### Exercise details:
Find each line in the listing below that contains the string "width", and copy those lines out in full.

### Data for this task:
......

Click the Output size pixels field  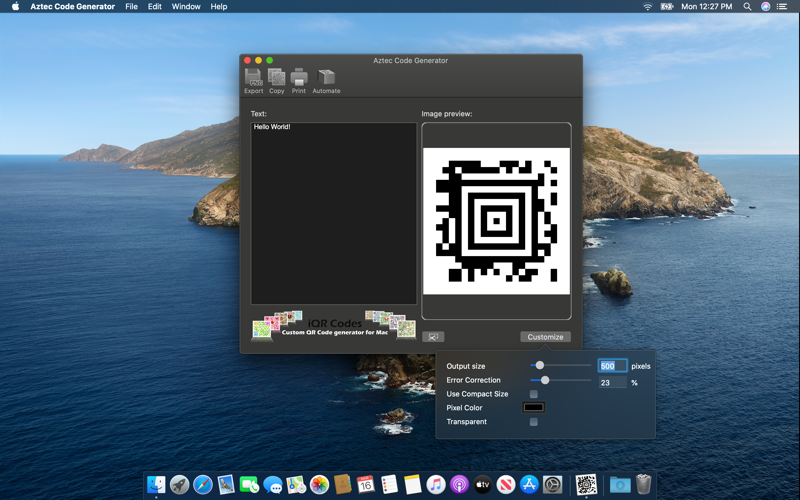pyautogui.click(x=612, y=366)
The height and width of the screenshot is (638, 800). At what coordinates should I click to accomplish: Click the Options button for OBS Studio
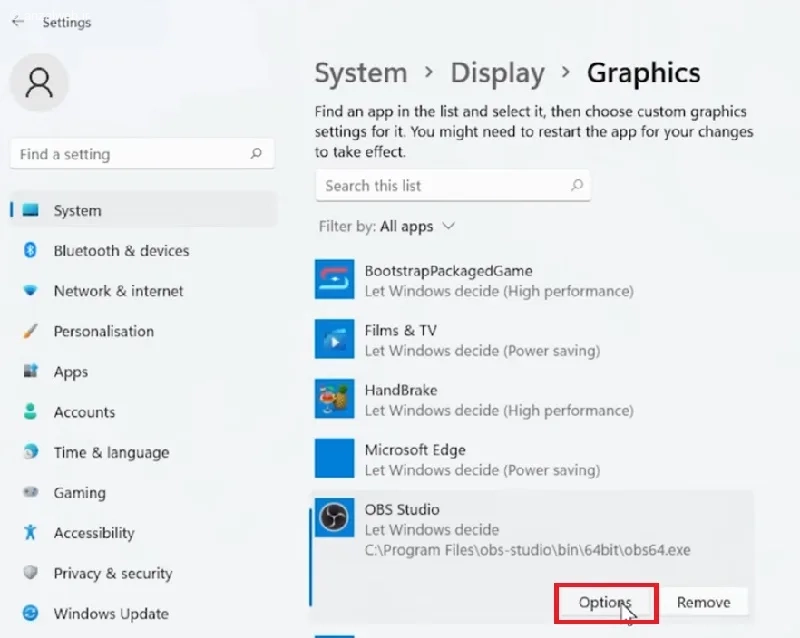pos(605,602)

......

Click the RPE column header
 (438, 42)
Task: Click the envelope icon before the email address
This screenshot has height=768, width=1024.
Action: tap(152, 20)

......

### Output of the task:
The height and width of the screenshot is (638, 800). At what coordinates should I click to accomplish: Click the Options button for OBS Studio
This screenshot has height=768, width=1024.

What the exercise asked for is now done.